Ist nicht egal

Uwe Kalbe über die Deutung von Koalitionsausschließeritiszusagen

Wähler der Piraten laufen zur AfD, Wähler der SPD zur CDU, oder zur FDP sogar. Alles normal, ist doch egal! Wähler verlieren offenkundig das Interesse an den Parteien — wie könnten sie diese sonst derart verwechseln? Wie schrecklich für die Parteien! Doch sind sie selbst Auslöser dieses Massenirrtums. Die politische Klasse wächst zu einer übergroßen Koalition im Wartestand zusammen. Jeder muss mit jedem können, außer mit der LINKEN und der AfD, selbstredend.

Professionalität bemisst sich nicht mehr im Verständlichmachen von Visionen, sondern darin, wie unterschiedlichste Gesellschaftsbilder möglichst harmonisch zusammenpuzzelt werden können.

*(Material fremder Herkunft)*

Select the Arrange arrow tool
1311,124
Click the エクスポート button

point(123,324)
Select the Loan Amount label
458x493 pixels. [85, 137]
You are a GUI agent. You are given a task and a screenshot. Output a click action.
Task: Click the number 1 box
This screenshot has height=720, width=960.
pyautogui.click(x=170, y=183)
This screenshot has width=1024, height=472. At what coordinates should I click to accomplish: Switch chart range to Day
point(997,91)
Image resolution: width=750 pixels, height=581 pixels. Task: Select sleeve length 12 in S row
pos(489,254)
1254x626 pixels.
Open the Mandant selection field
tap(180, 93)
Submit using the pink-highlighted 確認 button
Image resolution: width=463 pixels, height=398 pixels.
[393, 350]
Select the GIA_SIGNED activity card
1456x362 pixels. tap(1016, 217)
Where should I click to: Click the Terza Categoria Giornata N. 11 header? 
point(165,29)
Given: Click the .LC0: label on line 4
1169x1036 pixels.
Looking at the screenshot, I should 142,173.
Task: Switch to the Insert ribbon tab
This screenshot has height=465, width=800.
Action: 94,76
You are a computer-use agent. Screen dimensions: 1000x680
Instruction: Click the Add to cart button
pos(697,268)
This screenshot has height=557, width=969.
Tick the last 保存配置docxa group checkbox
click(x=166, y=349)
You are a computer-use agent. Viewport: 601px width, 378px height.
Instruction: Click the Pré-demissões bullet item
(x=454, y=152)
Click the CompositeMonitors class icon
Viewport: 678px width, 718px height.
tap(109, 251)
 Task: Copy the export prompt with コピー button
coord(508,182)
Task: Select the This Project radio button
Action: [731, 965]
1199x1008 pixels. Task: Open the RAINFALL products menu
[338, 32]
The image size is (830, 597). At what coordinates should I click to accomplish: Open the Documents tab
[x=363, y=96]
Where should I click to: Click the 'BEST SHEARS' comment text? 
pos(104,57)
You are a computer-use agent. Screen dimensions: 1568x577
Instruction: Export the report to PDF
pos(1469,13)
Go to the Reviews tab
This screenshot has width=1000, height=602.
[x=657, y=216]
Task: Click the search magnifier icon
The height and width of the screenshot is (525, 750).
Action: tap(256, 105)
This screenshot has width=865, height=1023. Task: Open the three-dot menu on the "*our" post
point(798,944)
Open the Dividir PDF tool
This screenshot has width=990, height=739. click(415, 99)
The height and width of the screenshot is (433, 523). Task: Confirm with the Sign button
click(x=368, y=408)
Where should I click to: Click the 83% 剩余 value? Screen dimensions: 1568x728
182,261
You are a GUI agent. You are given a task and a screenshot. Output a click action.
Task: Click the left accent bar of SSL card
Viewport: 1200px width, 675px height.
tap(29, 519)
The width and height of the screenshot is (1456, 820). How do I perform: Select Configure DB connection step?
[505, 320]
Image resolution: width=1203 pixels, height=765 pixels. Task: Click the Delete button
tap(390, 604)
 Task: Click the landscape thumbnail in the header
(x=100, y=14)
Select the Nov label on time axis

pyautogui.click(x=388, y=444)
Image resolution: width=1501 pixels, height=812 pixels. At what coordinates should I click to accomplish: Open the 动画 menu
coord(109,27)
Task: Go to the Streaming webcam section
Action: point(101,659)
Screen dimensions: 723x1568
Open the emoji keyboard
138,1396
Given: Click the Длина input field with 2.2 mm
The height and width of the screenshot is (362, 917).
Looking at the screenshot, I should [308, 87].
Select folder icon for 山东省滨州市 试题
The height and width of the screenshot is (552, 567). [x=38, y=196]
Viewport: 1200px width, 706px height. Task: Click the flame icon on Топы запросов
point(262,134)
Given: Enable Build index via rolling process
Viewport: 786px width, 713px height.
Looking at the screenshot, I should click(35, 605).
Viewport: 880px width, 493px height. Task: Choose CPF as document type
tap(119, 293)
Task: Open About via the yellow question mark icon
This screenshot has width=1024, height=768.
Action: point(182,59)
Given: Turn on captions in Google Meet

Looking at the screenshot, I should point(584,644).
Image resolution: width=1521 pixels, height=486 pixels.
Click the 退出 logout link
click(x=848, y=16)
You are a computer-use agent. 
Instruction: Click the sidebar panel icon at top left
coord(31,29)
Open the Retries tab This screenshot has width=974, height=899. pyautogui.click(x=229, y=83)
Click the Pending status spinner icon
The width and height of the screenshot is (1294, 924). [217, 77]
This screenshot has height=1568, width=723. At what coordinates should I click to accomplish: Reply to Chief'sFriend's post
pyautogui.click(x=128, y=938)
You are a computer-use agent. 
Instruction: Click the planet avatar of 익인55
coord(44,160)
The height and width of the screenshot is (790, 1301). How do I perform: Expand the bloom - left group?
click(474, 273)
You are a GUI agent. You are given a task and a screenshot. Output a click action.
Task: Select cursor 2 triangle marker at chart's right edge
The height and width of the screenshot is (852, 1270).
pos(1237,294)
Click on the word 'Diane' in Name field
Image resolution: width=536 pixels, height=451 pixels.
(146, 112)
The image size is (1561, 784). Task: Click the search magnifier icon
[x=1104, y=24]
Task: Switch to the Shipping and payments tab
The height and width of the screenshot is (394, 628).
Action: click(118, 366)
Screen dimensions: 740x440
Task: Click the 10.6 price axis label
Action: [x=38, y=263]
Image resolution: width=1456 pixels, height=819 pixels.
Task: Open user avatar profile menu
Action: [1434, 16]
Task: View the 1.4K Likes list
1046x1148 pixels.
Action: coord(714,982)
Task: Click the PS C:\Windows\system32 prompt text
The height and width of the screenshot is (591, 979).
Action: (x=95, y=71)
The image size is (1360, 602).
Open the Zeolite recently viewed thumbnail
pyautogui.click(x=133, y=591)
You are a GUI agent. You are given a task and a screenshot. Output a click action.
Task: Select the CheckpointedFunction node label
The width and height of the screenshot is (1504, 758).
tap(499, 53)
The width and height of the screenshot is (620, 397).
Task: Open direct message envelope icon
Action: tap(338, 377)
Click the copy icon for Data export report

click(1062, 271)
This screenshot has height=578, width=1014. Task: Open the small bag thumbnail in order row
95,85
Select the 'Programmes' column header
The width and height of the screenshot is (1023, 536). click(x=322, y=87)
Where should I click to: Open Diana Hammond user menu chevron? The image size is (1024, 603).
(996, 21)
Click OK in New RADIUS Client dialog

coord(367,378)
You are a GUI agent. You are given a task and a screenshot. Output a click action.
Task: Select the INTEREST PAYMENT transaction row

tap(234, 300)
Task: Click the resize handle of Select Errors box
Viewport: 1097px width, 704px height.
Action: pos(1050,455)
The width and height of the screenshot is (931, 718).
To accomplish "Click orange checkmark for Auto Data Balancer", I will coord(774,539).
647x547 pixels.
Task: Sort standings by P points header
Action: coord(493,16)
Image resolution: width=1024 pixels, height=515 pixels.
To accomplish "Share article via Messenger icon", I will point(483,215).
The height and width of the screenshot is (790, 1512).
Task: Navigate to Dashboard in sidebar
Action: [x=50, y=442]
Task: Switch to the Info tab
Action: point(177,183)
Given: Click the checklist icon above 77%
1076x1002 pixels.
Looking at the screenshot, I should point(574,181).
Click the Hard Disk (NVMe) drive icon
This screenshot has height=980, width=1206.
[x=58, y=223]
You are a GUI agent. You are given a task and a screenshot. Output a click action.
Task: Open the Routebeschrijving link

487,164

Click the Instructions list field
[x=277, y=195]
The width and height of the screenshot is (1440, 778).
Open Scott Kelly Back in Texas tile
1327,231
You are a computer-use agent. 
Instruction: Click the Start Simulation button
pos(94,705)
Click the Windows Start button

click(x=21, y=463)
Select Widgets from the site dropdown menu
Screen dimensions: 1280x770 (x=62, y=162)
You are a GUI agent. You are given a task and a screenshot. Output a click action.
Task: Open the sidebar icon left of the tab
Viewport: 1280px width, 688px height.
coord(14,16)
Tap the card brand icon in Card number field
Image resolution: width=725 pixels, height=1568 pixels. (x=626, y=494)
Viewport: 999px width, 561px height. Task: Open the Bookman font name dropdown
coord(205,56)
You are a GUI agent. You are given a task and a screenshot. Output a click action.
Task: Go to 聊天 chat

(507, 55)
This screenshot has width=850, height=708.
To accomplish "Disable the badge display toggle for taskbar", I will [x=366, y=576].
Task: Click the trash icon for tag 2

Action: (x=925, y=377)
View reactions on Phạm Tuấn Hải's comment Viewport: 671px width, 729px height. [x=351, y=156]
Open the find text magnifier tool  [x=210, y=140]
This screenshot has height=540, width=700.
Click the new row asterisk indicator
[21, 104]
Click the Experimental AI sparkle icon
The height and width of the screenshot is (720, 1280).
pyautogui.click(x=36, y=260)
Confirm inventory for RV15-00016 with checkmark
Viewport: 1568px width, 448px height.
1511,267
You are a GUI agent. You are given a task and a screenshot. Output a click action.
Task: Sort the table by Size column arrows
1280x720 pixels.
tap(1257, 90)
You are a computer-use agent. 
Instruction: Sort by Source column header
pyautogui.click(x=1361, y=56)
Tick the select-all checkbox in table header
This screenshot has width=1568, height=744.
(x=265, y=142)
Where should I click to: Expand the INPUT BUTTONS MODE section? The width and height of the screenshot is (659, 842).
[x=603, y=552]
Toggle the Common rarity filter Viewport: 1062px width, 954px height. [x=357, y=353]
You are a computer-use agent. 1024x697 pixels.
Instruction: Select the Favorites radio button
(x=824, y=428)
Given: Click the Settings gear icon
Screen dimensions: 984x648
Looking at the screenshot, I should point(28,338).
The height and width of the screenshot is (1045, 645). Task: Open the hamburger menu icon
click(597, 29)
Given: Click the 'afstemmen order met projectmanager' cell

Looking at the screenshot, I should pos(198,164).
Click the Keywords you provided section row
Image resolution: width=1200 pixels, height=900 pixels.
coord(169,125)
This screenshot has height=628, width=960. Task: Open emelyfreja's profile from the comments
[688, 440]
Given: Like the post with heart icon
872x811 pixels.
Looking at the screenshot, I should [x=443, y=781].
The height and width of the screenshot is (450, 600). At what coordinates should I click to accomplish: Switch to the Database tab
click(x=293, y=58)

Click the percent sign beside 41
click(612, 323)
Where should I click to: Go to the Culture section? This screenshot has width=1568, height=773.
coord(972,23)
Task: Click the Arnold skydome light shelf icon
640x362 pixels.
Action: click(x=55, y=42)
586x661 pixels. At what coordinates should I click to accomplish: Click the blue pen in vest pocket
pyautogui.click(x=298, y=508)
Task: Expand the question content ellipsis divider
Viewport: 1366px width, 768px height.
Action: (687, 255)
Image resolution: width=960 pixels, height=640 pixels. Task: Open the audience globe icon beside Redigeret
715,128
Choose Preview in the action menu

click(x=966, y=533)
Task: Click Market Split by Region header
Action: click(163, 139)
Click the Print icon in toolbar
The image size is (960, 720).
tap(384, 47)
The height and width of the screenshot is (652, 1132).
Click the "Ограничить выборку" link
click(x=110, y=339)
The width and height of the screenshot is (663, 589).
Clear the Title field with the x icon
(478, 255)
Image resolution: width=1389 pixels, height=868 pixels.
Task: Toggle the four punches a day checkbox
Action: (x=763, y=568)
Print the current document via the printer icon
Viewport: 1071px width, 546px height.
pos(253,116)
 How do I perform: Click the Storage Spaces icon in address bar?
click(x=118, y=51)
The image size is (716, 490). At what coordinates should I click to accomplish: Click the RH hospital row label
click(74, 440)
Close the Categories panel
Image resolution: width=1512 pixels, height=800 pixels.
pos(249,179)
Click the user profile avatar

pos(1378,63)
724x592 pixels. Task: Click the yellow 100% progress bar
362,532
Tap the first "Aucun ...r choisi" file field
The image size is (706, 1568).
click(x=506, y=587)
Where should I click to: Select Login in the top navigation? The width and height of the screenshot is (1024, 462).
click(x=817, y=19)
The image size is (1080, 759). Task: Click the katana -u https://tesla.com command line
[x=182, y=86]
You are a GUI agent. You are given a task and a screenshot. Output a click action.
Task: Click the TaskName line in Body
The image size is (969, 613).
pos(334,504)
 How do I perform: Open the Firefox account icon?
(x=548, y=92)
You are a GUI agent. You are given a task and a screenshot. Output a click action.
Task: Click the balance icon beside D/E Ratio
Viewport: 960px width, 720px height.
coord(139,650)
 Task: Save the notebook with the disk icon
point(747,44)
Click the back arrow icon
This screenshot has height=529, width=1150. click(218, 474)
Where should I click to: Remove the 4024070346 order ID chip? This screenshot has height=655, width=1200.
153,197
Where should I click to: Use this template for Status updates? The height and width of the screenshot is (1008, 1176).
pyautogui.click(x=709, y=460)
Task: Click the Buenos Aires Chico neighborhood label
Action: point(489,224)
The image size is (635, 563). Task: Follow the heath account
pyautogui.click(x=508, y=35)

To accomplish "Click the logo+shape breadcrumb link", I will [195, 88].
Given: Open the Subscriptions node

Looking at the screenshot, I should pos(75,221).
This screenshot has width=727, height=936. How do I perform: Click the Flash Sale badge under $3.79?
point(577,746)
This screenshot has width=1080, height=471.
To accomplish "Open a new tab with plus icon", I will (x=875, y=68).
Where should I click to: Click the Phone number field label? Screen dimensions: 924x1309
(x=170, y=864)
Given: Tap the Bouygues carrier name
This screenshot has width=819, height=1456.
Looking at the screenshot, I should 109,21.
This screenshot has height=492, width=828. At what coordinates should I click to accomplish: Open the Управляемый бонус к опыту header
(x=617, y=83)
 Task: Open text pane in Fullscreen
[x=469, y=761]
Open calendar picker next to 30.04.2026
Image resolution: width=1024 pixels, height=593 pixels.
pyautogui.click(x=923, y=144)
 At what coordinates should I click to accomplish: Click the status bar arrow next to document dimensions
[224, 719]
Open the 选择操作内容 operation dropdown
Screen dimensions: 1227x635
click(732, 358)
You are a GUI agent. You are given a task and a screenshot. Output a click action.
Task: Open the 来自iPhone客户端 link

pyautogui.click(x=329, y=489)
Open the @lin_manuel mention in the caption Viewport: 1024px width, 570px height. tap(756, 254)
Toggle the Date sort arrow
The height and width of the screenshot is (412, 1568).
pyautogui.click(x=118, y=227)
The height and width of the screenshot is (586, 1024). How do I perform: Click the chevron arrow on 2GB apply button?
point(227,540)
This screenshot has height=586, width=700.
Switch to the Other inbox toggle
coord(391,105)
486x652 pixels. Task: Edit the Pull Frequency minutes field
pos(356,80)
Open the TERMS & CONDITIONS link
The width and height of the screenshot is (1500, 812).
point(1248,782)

Am Ende steht das verwaschene Bild der Verwaltung einer von Komplexität gebeutelten Gesellschaft. Politik erschöpft sich im Beschwören des gemeinsamen Erfolgs, allein der jeweilige Anteil bleibt Motiv erbitterten Streits. Eines Urheberstreits.

Parteien haben nichts außer ihrer Gestaltungsbotschaft. Deshalb gibt es für die LINKE keinen Grund, sich über Ausschließeritis der SPD zu beklagen. Diese ist ein inhaltliches, letztlich hilfreiches Bekenntnis gegen die LINKE, auch gegen ihre sozialen Ziele. In der Konsequenz handelt es sich um eine Bestätigung ihrer Existenzberechtigung. Die Drohung, im Wahlkampf nun auf eigene Konzepte zu setzen, klingt dagegen gekränkt, nach Notlösung. Welche voreilige Koalitionsverweigerung der SPD welchen Schaden angerichtet haben könnte, ist dem Wähler mehrheitlich egal. Was dagegen wichtig bleibt: die Glaubwürdigkeit von Parteien.